Disparities exist within the multiple sclerosis community. It's a stark reality that Black individuals with MS face an increased risk of disability, while Black women are disproportionately affected by this condition compared to their White counterparts based on a Kaiser study. Additionally, Hispanic patients often contend with an earlier onset of MS, occurring 3-5 years before it typically manifests in White individuals. Both social determinants of health and genetic factors play significant roles in shaping outcomes for these communities. Strategies to enhance MS care in underserved communities include increasing the availability of healthcare providers, providing crucial translation services, and addressing biases both within the healthcare team and the communities they serve.
Rural MS patients experience unique challenges, often encountering barriers in accessing specialized care. Connecting lower-income patients to vital resources, including medications and MRI scans, is essential. Innovative approaches like telehealth and improved transportation options can bridge the gap for those with higher levels of disability. As an MS community, we can all advocate to ensure that everyone regardless of their circumstances receives the comprehensive care that they deserve.

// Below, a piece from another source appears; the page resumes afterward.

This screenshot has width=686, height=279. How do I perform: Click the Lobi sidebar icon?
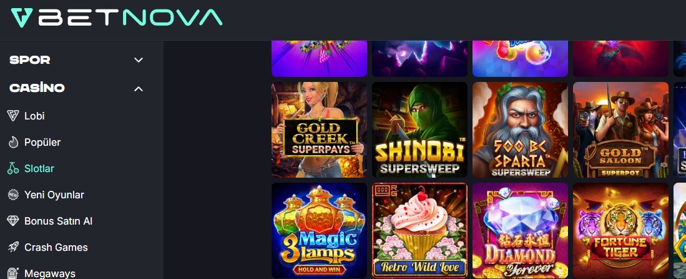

Barrry Singer MD, Director of The MS Center for Innovations in Care, interviews:
Lilyana Amezcua MD, Associate Professor of Neurology, University of Southern California. She spearheaded the collaborative research consortium Alliance for Research in Hispanic MS (ARHMS) and serves as principal investigator. Dr. Amezcua serves on numerous national and international committees including as an elected member to the NMSS National Medical Advisory Committee and NIH NINDS Health Disparities Strategic Steering Committee.
Jacqueline Rosenthal MD, MS neurologist at the Shepherd Center's Andrew C. Carlos Multiple Sclerosis Institute in Atlanta. Dr. Rosenthal completed her medical degree from Morehouse School of Medicine in Atlanta, neurology residency at Madigan Army Medical Center in Tacoma and neuroimmunology fellowship at Emory University School of Medicine.